# thinking about entering a CTR



## phantomhorse13 (Feb 18, 2011)

A lot depends on your area and who is hosting the event.

Around here, CTRs seem to be pretty different that other areas, as we have no 'obstacles' and the housing/camping criteria are pretty relaxed. You most definately can ride with someone else, though can ride alone if you prefer. You are given a window of time in which you are supposed to cover the distance (coming in too soon or too long loses you points), and most seem to have a 6-7mph overall pace.

While some of the lay judging criteria are a bit dog-n-pony showish to me, I think CTRs are excellent tools to help someone new to the sport understand what distance riding is all about and how to develop their young/green horse properly. If you have one in your area, you should def go!


----------



## phoenix (Jun 7, 2010)

Thanks for the info. On the flyer it says '6 miles, 6 obstacles', so i guess i'll have to contact the organizer to see what types of obstacles i might encounter and maybe practice them.

If my friend wants to go it'd be better i think, we've been using her horse to keep mine slower when everyone else canter (mine's canter is godawful so we trot), plus her's has been there done that so it might be good to have a more experienced horse with us just in case. 

I'll talk to her, i'd love to go and at least try it, i don't much care about points, i'd just like the experience.


----------



## phantomhorse13 (Feb 18, 2011)

phoenix said:


> Thanks for the info. On the flyer it says '6 miles, 6 obstacles', so i guess i'll have to contact the organizer to see what types of obstacles i might encounter and maybe practice them.


Are you sure the event is a CTR (competitive trail ride) and not a CTC (competitive trail challenge)? 

From that description it sounds like an ACTHA event, which is not what I was describing at all. For info on the CTC, you can check out the ACTHA website.


----------



## phoenix (Jun 7, 2010)

hmm, i'm not too sure, maybe i'm confused. I had no idea there were 2 different things. I'll have to look at the flyer again. Thanks for the website though, i'll check it out.

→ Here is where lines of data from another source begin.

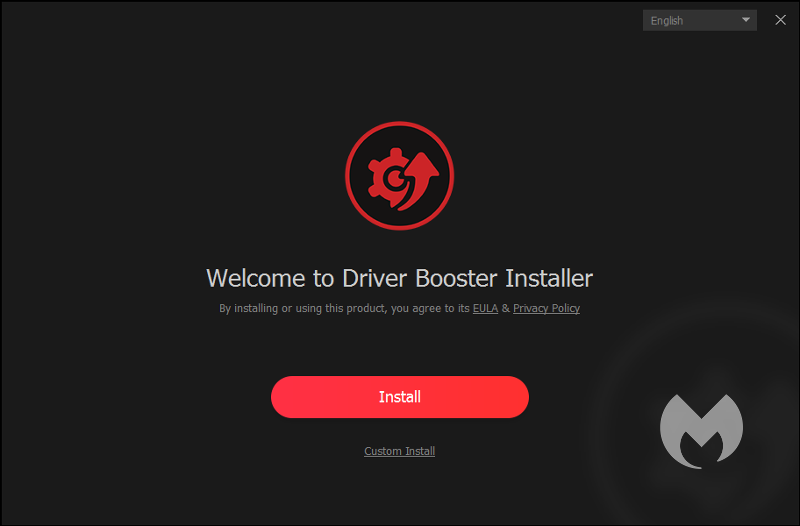Open the Custom Install options link
Screen dimensions: 800x526
(x=399, y=451)
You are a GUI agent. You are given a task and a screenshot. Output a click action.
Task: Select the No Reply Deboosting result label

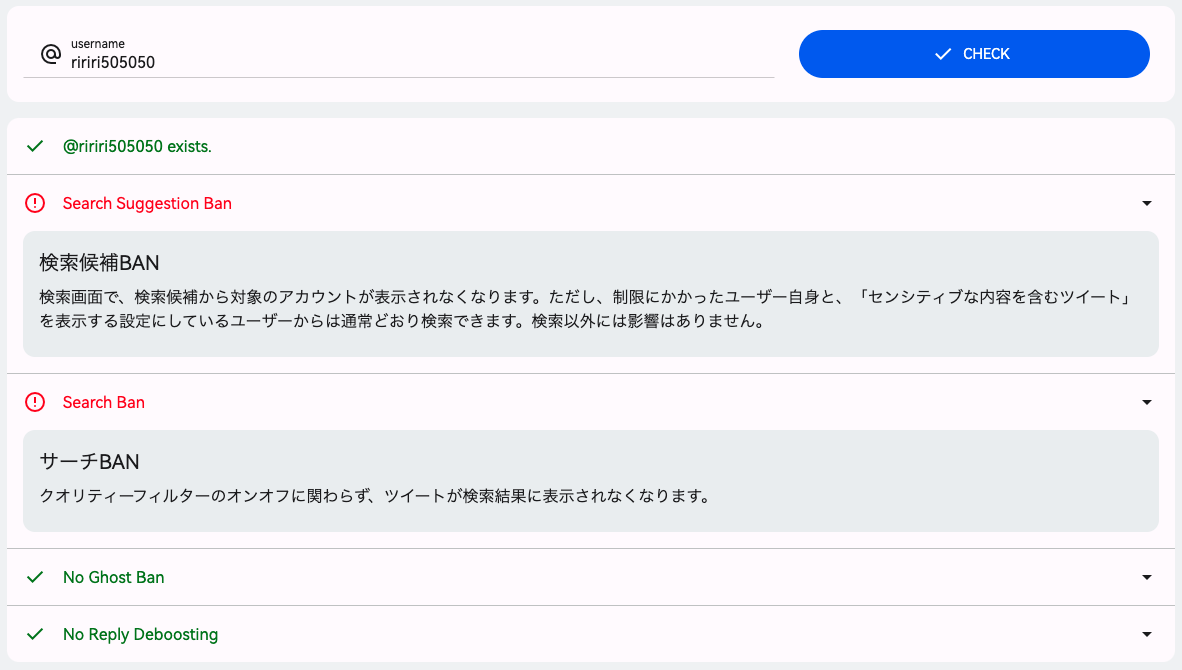[x=140, y=634]
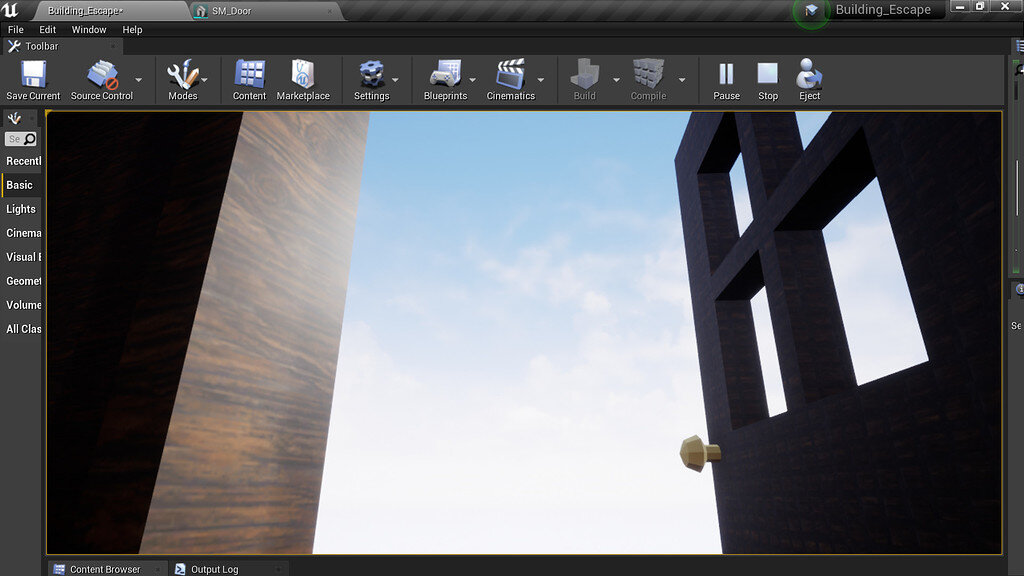Image resolution: width=1024 pixels, height=576 pixels.
Task: Click the Save Current icon
Action: click(32, 75)
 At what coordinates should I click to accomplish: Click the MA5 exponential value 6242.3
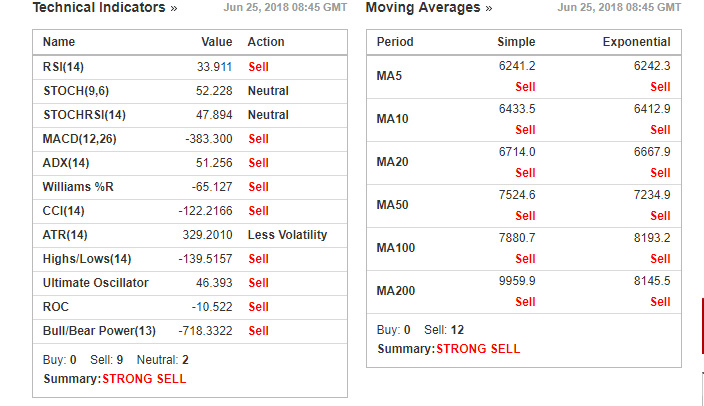pos(652,66)
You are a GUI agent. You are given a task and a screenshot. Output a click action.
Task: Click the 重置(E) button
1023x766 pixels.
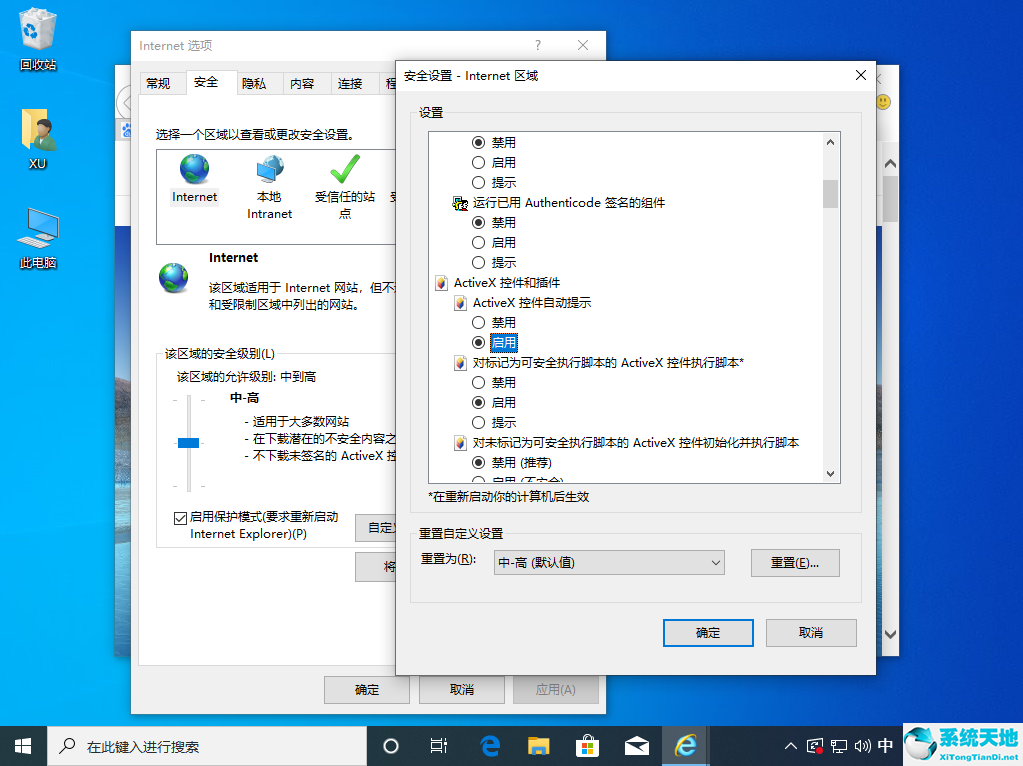(795, 562)
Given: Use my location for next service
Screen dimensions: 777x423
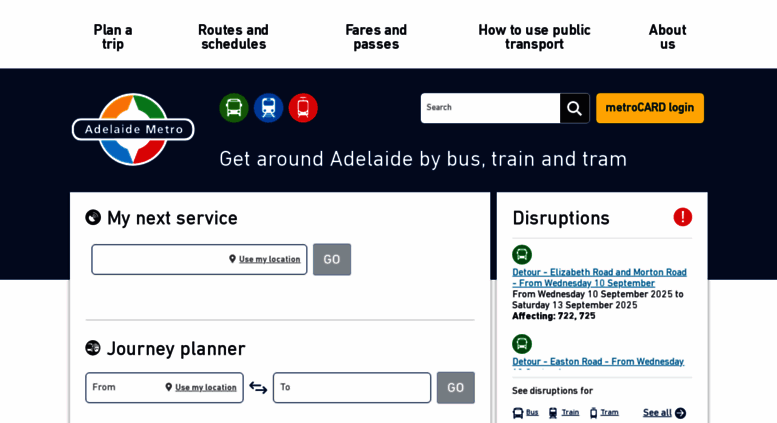Looking at the screenshot, I should (265, 259).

I'll have to look more into CTR's then and see if there's one in the area too, maybe i can go to both.


----------



## Painted Horse (Dec 29, 2006)

There are several competitive organization that sponsor and put on Competitive Trail Rides. You can check their websites and see if one of them is close to you. They are a great way to learn how to trail ride with your horse. Lots of existing members will mentor you and help you learn the ropes.

Check out www.natrc.org


----------



## phoenix (Jun 7, 2010)

Thanks for the link painted horse, i'm on the site right now and it looks like something i'm interested in trying. Now to convince my barn buddy to try it with me


----------